As satisfying as it may be for victims of church abuse to see George Pell punished, it’s vital that he is punished for the right thing, Joe Hildebrand writes.

Cardinal George Pell's bail has been revoked after sexual assault guilty verdict

About a decade ago, I went to George Pell’s house and we sat down for a chat.

At the time, I was a man at sea. I had been reluctantly liberated from my role as a political reporter and columnist by a newly appointed editor and found myself somewhat lost as to what to do next.

And so I asked myself: What is the biggest story in the world? Who would be the ultimate person to talk to?

I recalled a line from my favourite movie, in which Daily Planet editor Perry White demands his reporters find a way to talk to Superman.

This, he declared, would be “the single most important interview since God talked to Moses”.

That’s it, I thought. I would interview God.

The idea was to interrogate the top religious and scientific leaders in the nation and ask them to define the meaning of God and the universe. Instead of being beset by the mortal minutiae of day to day living the news pages would tackle the greatest question of humanity: Who are we? Why are we here? What is the meaning of life?

It was ambitious, unprecedented and limitless in scope. And, needless to say, it was a hopeless failure.

But it did lead me to the doorstep of George Pell’s personal residence just next to St Mary’s Cathedral in Sydney.

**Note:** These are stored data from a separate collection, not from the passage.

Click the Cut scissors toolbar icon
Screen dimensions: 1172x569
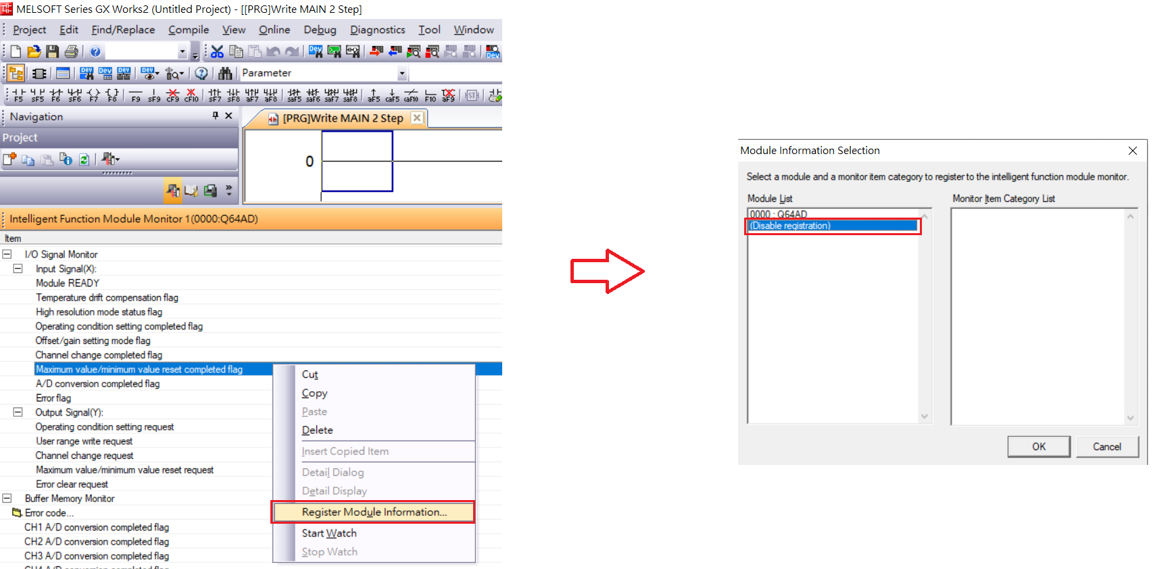pyautogui.click(x=217, y=51)
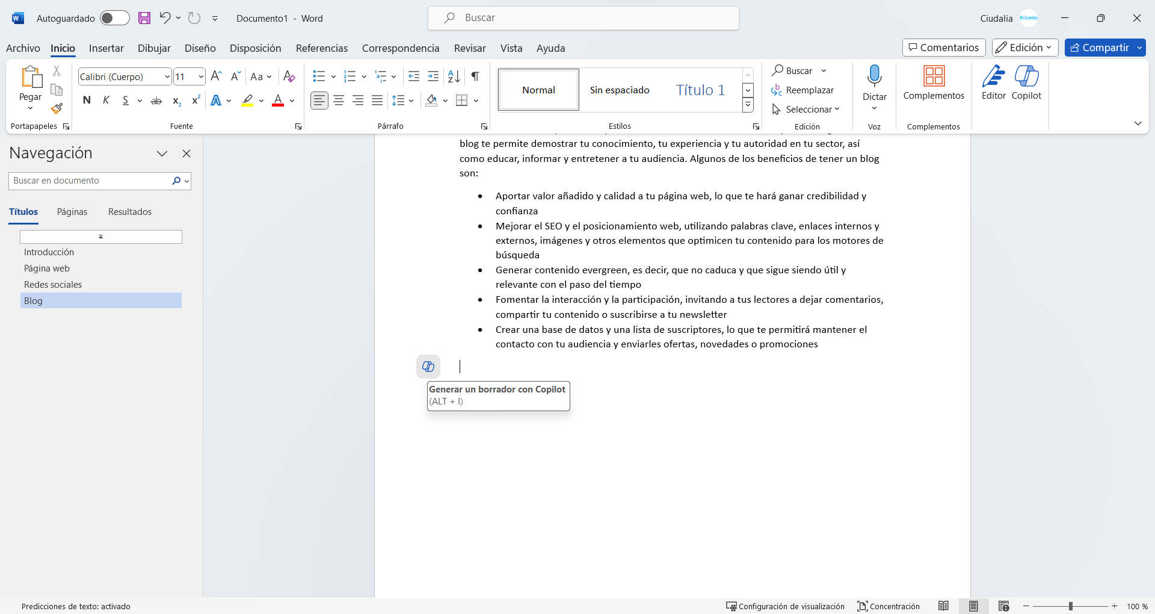Click the Comentarios button

point(943,48)
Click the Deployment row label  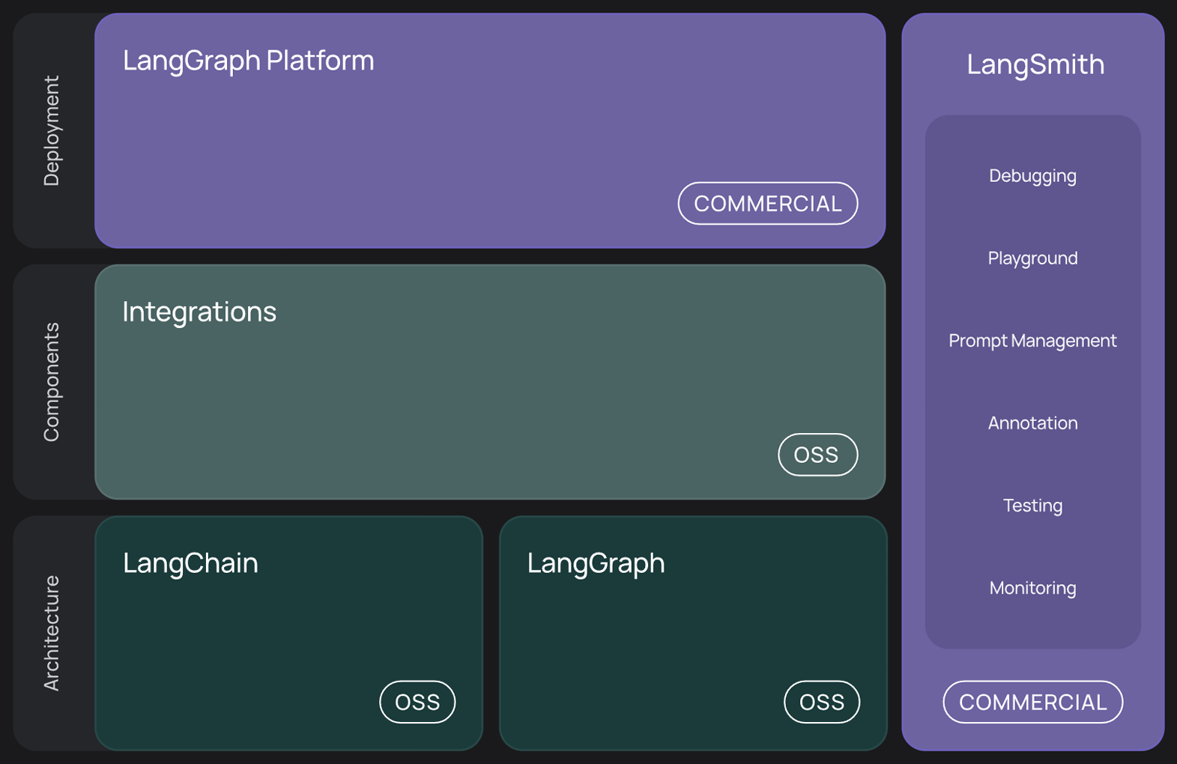click(x=51, y=130)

George Pell was found guilty but the result was subject to a suppression order and was only able to be reported from Tuesday. The jury was unanimous in their verdict, finding Pell guilty on five counts of child sexual assault. Picture: Getty Images
George Pell was found guilty but the result was subject to a suppression order and was only able to be reported from Tuesday. The jury was unanimous in their verdict, finding Pell guilty on five counts of child sexual assault. Picture: Getty Images

The first thing that struck me was how poky it was, and also how familiar.

There is something about Catholic households that makes them all the same: Dimly lit, sepia-toned and cluttered with trinkets — all under the inevitable gaze of an oval-framed blue-eyed Jesus.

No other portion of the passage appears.